The romance of simplicity
- Six tents with bucket showers and flush toilets
- Mess tent
- Tea tent
- Quad bike excursions across the pans (if conditions permit)
- Bushmen interactions
- Nature walks
- Visits to the habituated meerkats and brown hyena
Set on the edge of the vast Ntwetwe salt pan (an open space the size of Switzerland) San Camp has a wonderful sense of space and freedom. Added to that are the projects the property has in place to support environmental and community initiatives. One such project is aimed at expanding large mammal migration routes between northern Botswana and Makgadikgadi National Park and the Kalahari Desert. Another works with children from disadvantaged backgrounds, teaching them respect for the environment.
This is the sister camp to Jack’s Camp in the same region and shares the focus on the environment, archaeology and interaction with the bushmen as the game is very sparse here for most of the year. There are some interesting creatures still to observe here, such as a nearby colony of habituated meerkats. When conditions are right, guests can take expeditions on the salt-pans by quad bike exploring archaeological sites and ancient fossil beds. Guiding is often with the bushmen who teach us their amazing survival techniques in this difficult environment.

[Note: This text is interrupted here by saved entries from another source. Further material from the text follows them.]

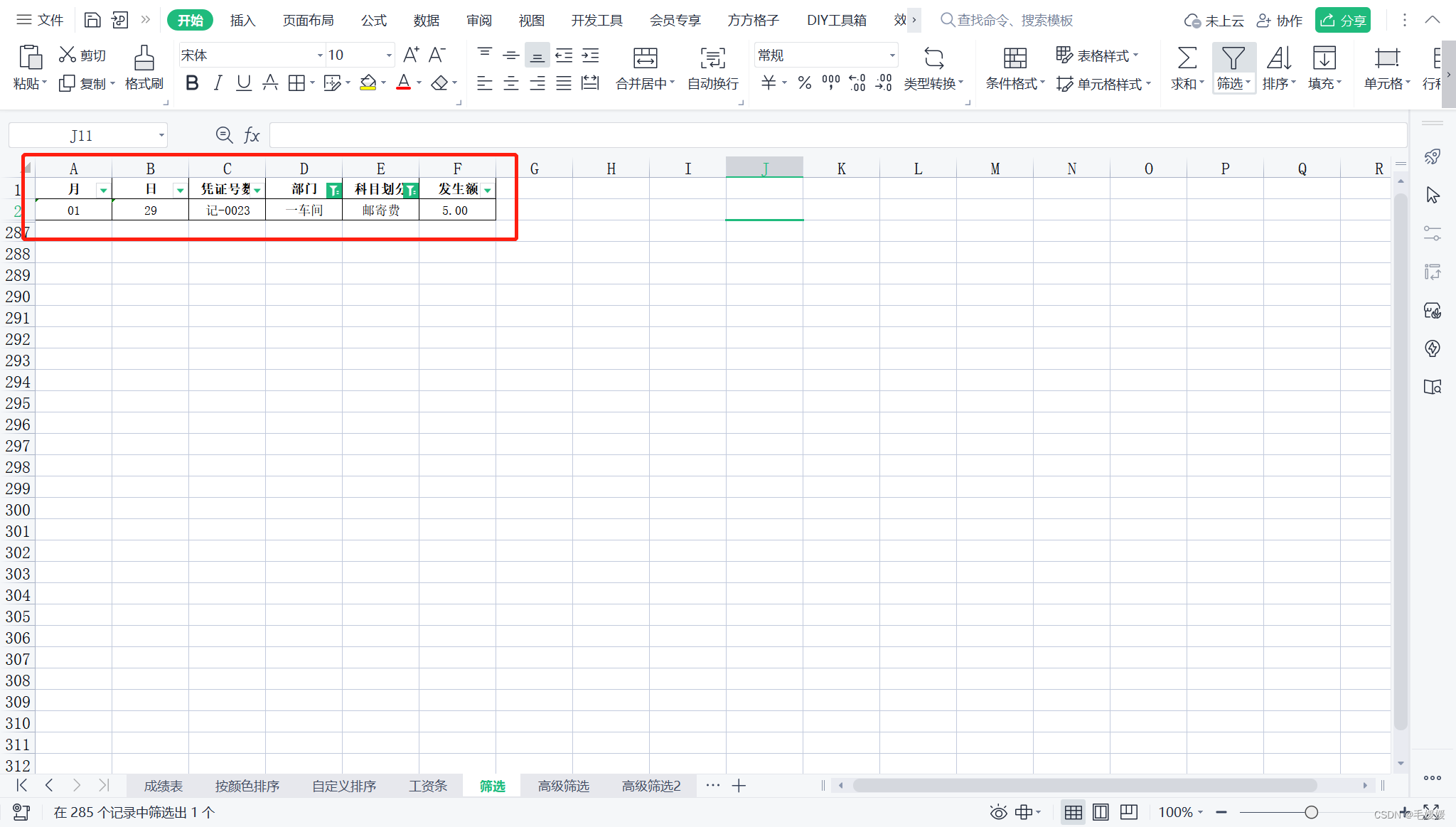1456x827 pixels.
Task: Click the AutoSum sigma icon
Action: click(x=1187, y=58)
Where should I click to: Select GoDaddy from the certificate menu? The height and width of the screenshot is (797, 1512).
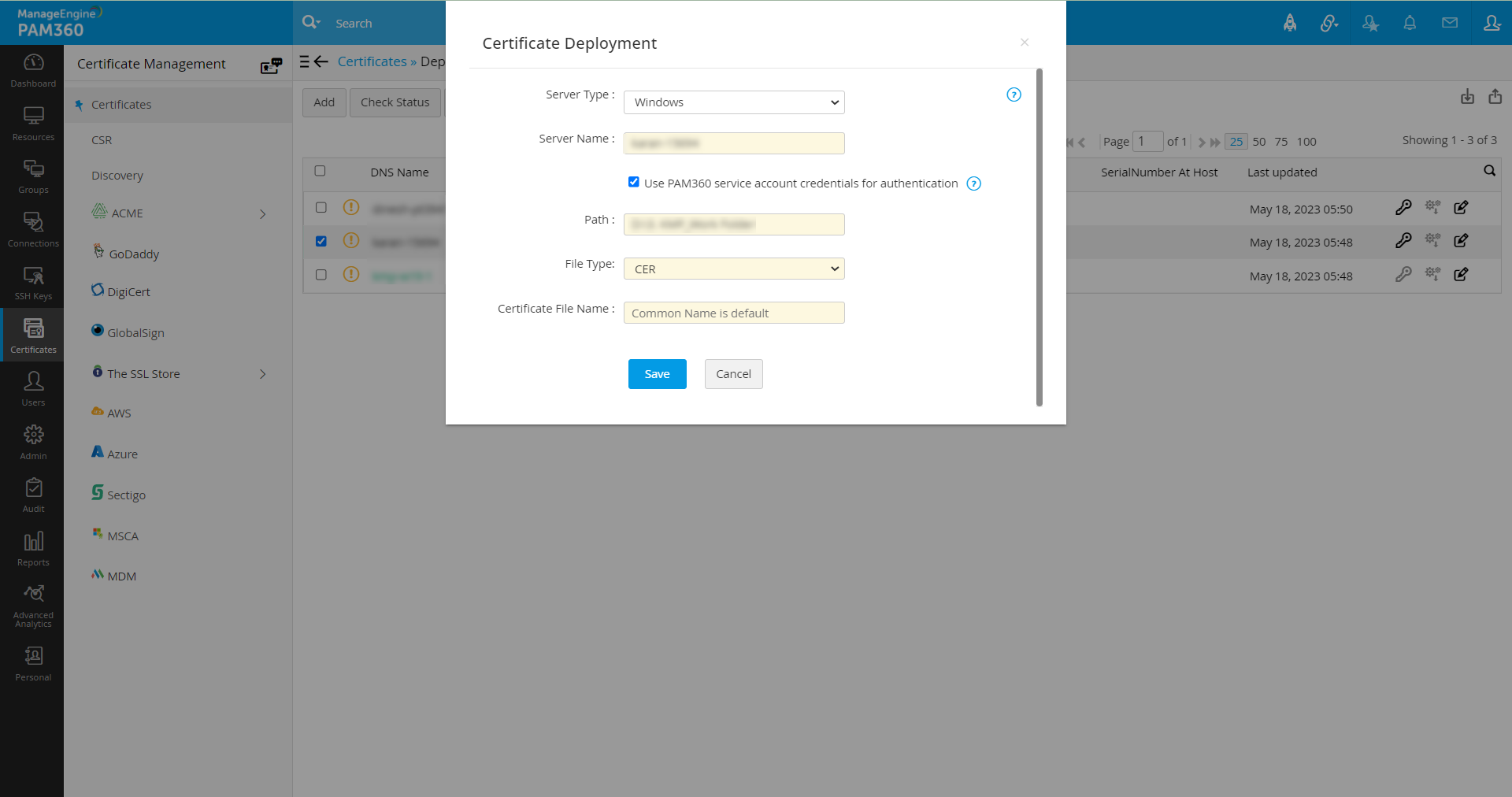[x=133, y=254]
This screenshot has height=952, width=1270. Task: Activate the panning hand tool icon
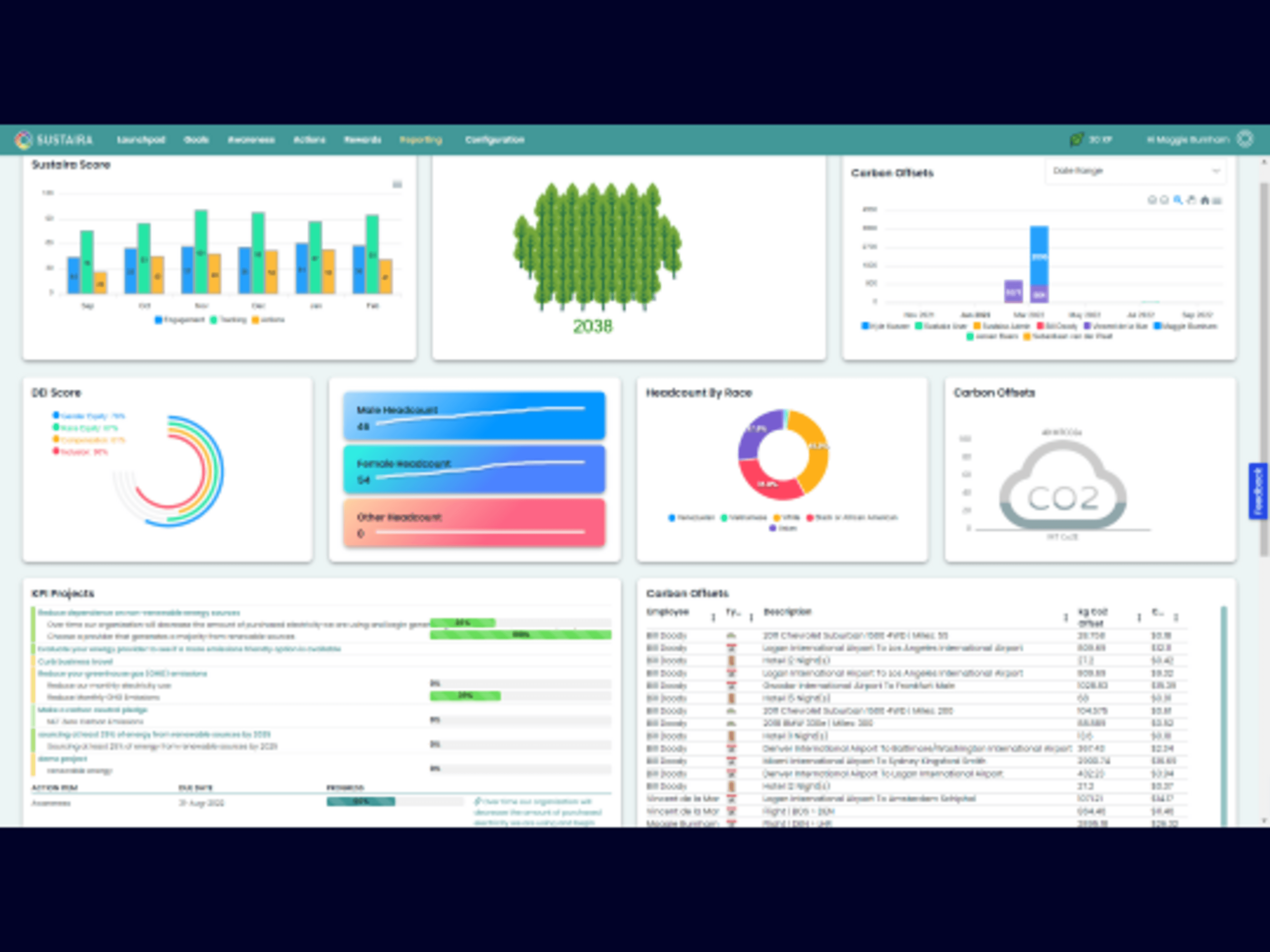coord(1191,200)
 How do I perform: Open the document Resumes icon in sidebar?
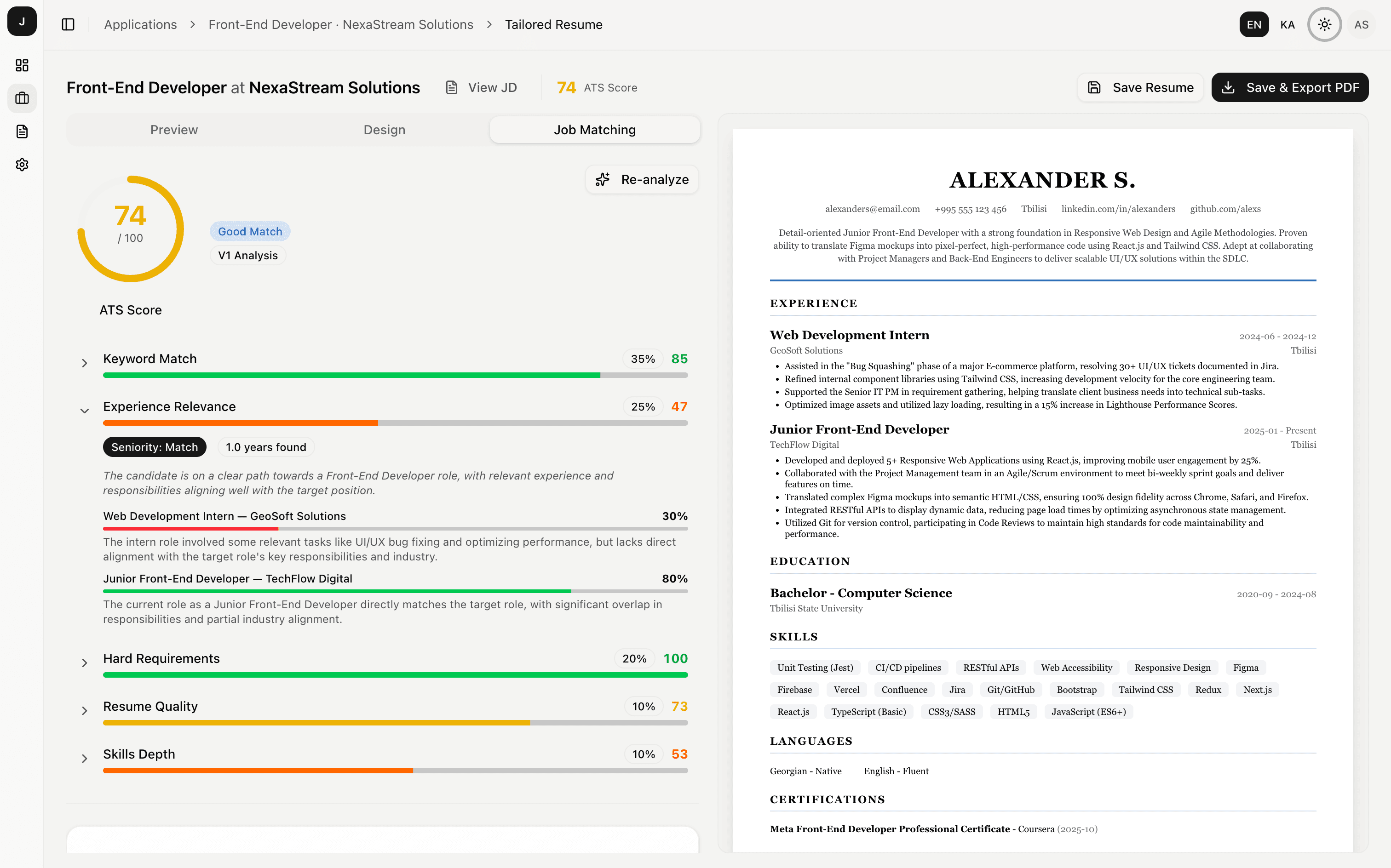(x=22, y=131)
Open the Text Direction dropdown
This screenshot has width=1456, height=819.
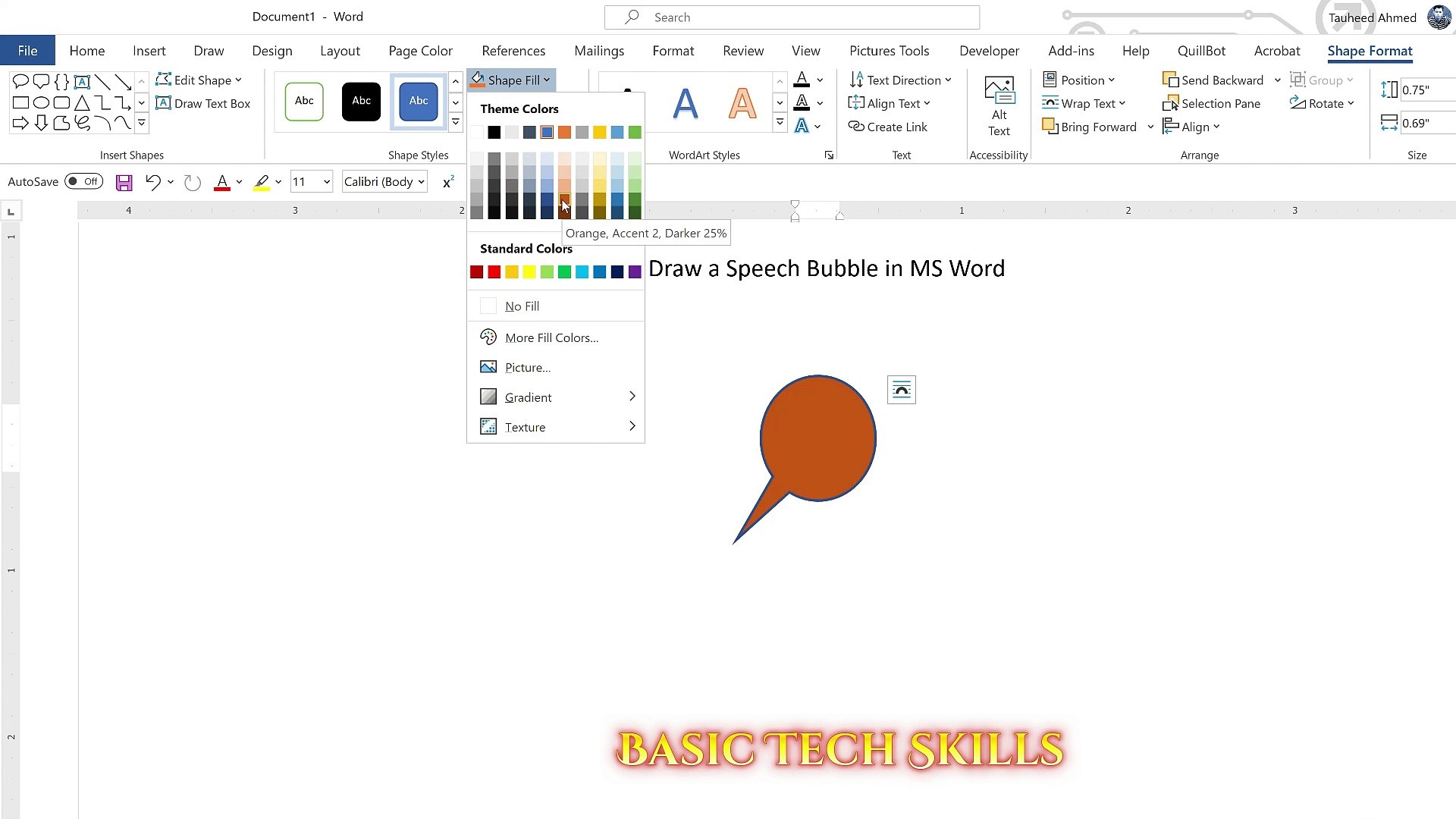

The camp itself mirrors the simplicity and open spaces of the pans. Six elegant spacious pavilion style tents sit each under a cluster of tall palms. Period style pieces adorn the interiors with lovely wooden chests, boxes and brass fittings about. Bathrooms are equipped with bucket showers and a flush toilet. The rooms are lit by the warm glow of old-fashioned spirit lamps.
The main communal areas include a tea tent, dining area and small museum.
Helping to protect migration routes
San Camp supports Round River Conservation Studies which are aimed at expanding large mammal migration routes between northern Botswana and Makgadikgadi National Park and the Kalahari Desert. Before the1960s, this area held the longest and possibly the largest migration of zebra and wildebeest in Africa, which was abruptly cut short by land-use changes requiring extensive fencing. Amazingly, the migration has re-emerged over the last decade, pushing through old fences and small-hold farms. They aim to unrestrict this movement by working alongside local communities and all stakeholders to develop land use plans that benefit all and allow this epic migration to flourish.
Outreach with children
Support Coaching for Conservation, a conservation outreach programme for children from disadvantaged backgrounds, which teaches self-respect, respect for each other and respect for wildlife and the environment. Using the incredible characteristics of different species, the programme inspires learning in fun, active games from soccer to tag to ring toss.